───── Records provided ─────

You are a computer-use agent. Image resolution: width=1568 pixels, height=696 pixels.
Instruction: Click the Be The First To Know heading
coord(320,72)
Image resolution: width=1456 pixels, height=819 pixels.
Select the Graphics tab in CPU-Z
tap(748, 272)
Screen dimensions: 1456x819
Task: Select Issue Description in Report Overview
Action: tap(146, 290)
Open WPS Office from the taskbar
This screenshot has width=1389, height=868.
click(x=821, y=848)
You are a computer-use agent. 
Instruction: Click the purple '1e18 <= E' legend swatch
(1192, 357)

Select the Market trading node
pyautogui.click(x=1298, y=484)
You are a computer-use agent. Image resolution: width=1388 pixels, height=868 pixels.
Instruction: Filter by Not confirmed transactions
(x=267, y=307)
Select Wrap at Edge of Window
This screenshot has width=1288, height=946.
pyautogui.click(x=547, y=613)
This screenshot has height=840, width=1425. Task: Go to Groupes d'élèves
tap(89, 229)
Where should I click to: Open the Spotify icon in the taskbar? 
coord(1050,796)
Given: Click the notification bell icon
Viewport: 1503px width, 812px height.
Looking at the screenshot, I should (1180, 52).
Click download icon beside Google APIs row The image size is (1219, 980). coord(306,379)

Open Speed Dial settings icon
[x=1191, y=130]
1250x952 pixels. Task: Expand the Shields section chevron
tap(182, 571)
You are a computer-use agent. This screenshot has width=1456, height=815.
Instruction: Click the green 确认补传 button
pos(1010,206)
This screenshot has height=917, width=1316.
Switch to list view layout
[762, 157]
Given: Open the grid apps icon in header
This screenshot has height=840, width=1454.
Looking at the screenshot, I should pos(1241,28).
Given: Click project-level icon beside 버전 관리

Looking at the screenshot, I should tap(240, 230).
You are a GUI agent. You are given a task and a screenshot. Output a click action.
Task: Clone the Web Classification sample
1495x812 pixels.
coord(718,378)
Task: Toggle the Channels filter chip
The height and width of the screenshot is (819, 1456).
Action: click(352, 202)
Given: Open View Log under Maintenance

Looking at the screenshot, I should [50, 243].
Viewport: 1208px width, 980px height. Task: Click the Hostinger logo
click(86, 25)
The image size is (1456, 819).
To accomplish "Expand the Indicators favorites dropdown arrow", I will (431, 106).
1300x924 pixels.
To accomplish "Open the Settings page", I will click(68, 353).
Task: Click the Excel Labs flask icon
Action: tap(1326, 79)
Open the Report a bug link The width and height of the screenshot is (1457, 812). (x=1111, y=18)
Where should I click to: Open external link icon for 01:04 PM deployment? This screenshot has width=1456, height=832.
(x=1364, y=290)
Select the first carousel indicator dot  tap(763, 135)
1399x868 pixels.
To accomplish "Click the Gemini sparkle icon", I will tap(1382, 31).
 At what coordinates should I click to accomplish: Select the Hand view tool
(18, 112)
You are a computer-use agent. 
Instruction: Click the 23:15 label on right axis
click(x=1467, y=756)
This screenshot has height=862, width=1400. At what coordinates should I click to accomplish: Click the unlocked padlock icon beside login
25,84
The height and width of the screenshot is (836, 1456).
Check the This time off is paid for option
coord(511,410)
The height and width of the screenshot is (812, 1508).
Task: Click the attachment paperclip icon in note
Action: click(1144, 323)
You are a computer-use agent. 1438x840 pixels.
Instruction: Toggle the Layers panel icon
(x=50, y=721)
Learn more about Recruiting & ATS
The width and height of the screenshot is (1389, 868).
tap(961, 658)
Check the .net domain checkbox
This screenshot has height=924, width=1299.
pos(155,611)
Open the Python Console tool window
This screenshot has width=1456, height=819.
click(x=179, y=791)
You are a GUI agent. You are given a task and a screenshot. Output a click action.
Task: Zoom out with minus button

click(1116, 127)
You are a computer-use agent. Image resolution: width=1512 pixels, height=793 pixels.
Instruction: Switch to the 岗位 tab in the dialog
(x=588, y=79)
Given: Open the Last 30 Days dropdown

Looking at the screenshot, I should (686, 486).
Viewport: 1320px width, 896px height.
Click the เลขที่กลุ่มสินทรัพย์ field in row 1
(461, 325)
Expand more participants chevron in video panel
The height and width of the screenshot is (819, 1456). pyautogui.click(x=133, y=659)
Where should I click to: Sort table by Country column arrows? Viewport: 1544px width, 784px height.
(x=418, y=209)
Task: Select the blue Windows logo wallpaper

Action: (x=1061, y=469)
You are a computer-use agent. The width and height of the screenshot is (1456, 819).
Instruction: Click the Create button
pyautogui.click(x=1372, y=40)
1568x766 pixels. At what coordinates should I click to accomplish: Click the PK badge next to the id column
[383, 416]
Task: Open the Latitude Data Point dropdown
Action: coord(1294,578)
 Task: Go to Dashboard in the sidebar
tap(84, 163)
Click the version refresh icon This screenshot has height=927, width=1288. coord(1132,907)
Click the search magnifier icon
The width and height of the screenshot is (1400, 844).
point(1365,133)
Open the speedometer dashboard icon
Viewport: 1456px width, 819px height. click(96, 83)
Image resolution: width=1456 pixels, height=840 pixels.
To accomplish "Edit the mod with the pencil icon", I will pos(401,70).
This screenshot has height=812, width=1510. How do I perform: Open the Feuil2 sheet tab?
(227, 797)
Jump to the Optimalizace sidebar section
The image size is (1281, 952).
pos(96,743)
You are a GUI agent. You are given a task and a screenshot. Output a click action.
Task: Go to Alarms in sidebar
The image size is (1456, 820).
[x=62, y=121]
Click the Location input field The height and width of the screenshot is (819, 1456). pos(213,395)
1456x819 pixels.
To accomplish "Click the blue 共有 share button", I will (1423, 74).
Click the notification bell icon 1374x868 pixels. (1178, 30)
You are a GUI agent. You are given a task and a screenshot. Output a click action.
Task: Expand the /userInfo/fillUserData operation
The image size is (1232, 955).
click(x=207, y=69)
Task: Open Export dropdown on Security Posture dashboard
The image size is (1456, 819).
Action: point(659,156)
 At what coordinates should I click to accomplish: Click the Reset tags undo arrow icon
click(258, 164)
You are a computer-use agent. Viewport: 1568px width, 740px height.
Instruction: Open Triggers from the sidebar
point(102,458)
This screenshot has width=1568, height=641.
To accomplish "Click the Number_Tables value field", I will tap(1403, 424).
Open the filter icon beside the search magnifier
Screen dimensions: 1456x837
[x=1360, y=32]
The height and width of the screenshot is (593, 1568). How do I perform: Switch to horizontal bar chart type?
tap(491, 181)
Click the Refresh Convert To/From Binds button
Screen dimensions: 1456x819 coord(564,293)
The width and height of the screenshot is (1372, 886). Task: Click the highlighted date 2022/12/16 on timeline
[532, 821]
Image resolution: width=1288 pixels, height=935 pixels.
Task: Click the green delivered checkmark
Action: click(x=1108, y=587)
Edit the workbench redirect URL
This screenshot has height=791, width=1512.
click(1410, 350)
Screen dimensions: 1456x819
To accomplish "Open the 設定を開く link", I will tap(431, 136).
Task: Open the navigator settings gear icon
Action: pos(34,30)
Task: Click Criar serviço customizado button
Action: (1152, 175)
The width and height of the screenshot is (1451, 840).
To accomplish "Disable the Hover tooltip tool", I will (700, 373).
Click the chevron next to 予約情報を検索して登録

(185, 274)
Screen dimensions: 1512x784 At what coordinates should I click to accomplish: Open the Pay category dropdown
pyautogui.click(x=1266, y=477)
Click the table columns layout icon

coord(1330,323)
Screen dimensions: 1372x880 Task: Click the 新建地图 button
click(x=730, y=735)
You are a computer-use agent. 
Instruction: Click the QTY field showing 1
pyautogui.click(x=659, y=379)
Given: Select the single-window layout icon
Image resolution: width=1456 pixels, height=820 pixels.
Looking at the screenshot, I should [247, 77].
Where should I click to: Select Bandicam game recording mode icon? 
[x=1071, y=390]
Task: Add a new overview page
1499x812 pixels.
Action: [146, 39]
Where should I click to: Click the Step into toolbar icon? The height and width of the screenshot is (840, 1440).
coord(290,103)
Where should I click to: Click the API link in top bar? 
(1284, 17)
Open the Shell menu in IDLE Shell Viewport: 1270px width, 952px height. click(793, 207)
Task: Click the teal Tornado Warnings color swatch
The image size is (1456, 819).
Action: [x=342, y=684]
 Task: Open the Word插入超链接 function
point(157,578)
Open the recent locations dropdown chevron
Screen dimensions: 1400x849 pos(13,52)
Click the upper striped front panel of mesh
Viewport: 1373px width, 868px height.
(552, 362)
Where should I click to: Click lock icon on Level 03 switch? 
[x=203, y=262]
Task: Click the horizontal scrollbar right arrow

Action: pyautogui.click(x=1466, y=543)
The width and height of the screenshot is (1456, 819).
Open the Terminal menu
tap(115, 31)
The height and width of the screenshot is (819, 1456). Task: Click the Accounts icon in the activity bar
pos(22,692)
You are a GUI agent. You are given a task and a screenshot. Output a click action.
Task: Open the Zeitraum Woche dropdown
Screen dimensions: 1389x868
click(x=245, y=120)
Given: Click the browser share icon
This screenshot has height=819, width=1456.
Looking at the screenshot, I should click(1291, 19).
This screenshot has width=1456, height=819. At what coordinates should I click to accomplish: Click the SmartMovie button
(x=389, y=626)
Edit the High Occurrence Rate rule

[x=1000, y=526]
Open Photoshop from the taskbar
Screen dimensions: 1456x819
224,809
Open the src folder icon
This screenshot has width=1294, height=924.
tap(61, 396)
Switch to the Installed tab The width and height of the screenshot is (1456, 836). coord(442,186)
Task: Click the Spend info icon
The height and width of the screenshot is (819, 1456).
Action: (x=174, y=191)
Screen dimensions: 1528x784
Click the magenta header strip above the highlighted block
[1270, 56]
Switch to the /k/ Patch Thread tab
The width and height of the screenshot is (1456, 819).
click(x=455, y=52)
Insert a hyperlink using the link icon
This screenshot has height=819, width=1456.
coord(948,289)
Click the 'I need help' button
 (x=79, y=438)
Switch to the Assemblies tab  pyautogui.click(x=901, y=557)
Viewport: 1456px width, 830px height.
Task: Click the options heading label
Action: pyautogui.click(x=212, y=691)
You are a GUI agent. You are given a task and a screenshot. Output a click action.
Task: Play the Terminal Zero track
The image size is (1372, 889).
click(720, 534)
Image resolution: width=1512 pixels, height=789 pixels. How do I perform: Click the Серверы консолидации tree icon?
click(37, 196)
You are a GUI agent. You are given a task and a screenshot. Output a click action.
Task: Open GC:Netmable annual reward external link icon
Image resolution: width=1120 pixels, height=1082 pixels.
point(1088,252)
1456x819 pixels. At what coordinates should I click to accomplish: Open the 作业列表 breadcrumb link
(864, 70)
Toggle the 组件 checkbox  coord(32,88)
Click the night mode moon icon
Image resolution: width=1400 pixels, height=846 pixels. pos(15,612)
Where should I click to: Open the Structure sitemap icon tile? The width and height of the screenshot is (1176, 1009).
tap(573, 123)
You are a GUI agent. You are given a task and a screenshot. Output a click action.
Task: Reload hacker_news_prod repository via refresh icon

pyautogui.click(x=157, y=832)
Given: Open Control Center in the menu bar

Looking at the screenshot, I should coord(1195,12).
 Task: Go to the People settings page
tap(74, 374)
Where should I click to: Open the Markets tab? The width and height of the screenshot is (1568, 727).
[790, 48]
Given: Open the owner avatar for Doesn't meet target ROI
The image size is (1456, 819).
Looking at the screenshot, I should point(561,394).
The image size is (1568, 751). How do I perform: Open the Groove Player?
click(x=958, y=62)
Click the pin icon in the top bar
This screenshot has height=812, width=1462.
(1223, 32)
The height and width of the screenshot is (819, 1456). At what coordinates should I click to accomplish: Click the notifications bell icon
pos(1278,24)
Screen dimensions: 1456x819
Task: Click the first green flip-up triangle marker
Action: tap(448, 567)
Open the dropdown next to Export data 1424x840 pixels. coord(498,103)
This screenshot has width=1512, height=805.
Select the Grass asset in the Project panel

─────

# What is being asked
Identify every line above with the string "checkbox" in it. Copy those lines.

# Output below
Check the .net domain checkbox
Toggle the 组件 checkbox  coord(32,88)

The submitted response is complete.